HOME/AWAY SPLITS OF THE TOP 25 CAREER HOME RUN LEADERS

NO. PLAYER HOME RUNS H.R. HOME H.R. AWAY AWAY/HOME +
1 Barry Bonds 762 379 383 AWAY + 4
2 Hank Aaron 755 385 370 HOME + 15
3 Babe Ruth 714 347 367 AWAY + 20
4 Alex Rodriguez 696 354 342 HOME + 12
5 Willie Mays 660 335 325 HOME + 10
6 Ken Griffey Jr. 630 332 298 HOME + 34
7 Albert Pujols 614 290 324 AWAY + 34
8 Jim Thome 612 339 273 HOME + 66
9 Sammy Sosa 609 321 314 HOME + 7
10 Frank Robinson 586 321 265 HOME + 56
11 Mark McGwire 583 285 298 AWAY + 13
12 Harmon Killebrew 573 291 282 HOME + 9
13 Rafael Palmiero 569 311 258 HOME + 53
14 Reggie Jackson 563 280 283 AWAY + 3
15 Manny Ramirez 555 282 273 HOME + 9
16 Mike Schmidt 548 265 283 AWAY + 18
17 David Ortiz 541 241 300 AWAY + 59
18 Mickey Mantle 536 266 270 AWAY + 4
19 Jimmie Foxx 534 299 235 HOME + 64
20 Ted Williams 521 248 273 AWAY + 25
21 Willie McCovey 521 264 257 HOME + 7
22 Frank Thomas 521 312 209 HOME + 103
23 Ernie Banks 512 290 222 HOME + 68
24 Eddie Matthews 512 238 274 AWAY + 36
25 Mel Ott 511 323 188 HOME + 135

As we begin the 2017 baseball season, there are 27 players in the 500 home run club. The chart above lists the top 25, ( #26 Gary Sheffield with 509 and #27 Eddie Murray with 504 ) The home/away splits are as follows : 15 players have hit more home runs at home and 10 players (40%) have more home runs on the road.

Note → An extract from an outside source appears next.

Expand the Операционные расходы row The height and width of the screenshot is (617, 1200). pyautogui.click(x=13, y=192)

With further examination of the list, Aaron(15), Sheffield(15), Rodriguez(12), Mays(10), Killebrew(9). Ramirez(9), McCovey(7), Mantle(4),Bonds(4),Jackson(3) are10 players who virtually have a balanced career of home run splits. When we carefully check the total home run splits on this list, there is not much of a home field edge in 15 of the 25 (60%) players in this club.

READING THE STATISTICS… A recap of how we read a player’s lifetime statistics and properly rank baseballs all-time greatest hitters.Our formula using the player’s career statistics.

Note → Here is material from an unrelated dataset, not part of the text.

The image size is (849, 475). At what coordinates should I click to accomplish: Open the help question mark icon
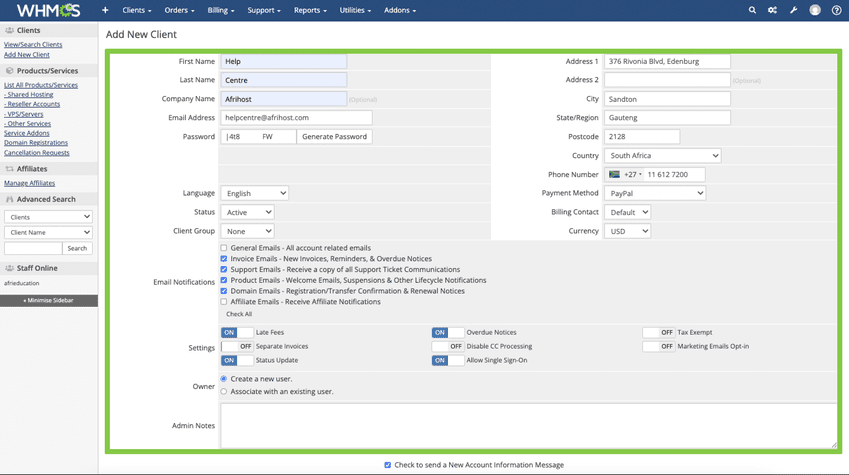[x=837, y=10]
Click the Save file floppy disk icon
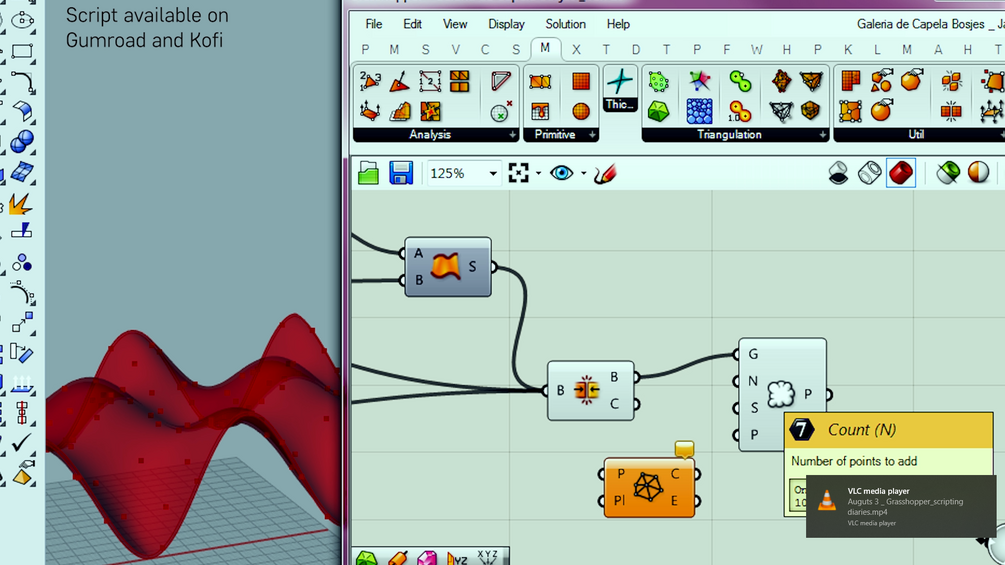Image resolution: width=1005 pixels, height=565 pixels. point(401,173)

  • The addition of our Home Run Curve which deals with the steroid era.
  • Putting the emphasis on career totals and putting less focus on single season numbers and milestones
  • Strong consideration of the era that the player has played in.
  • Since we do not have a ballpark factor in our formula, we do factor in the players home/away splits.
  • Examining the lifetime statistics of the over-shadowed hitters and giving these great hitters a proper rating.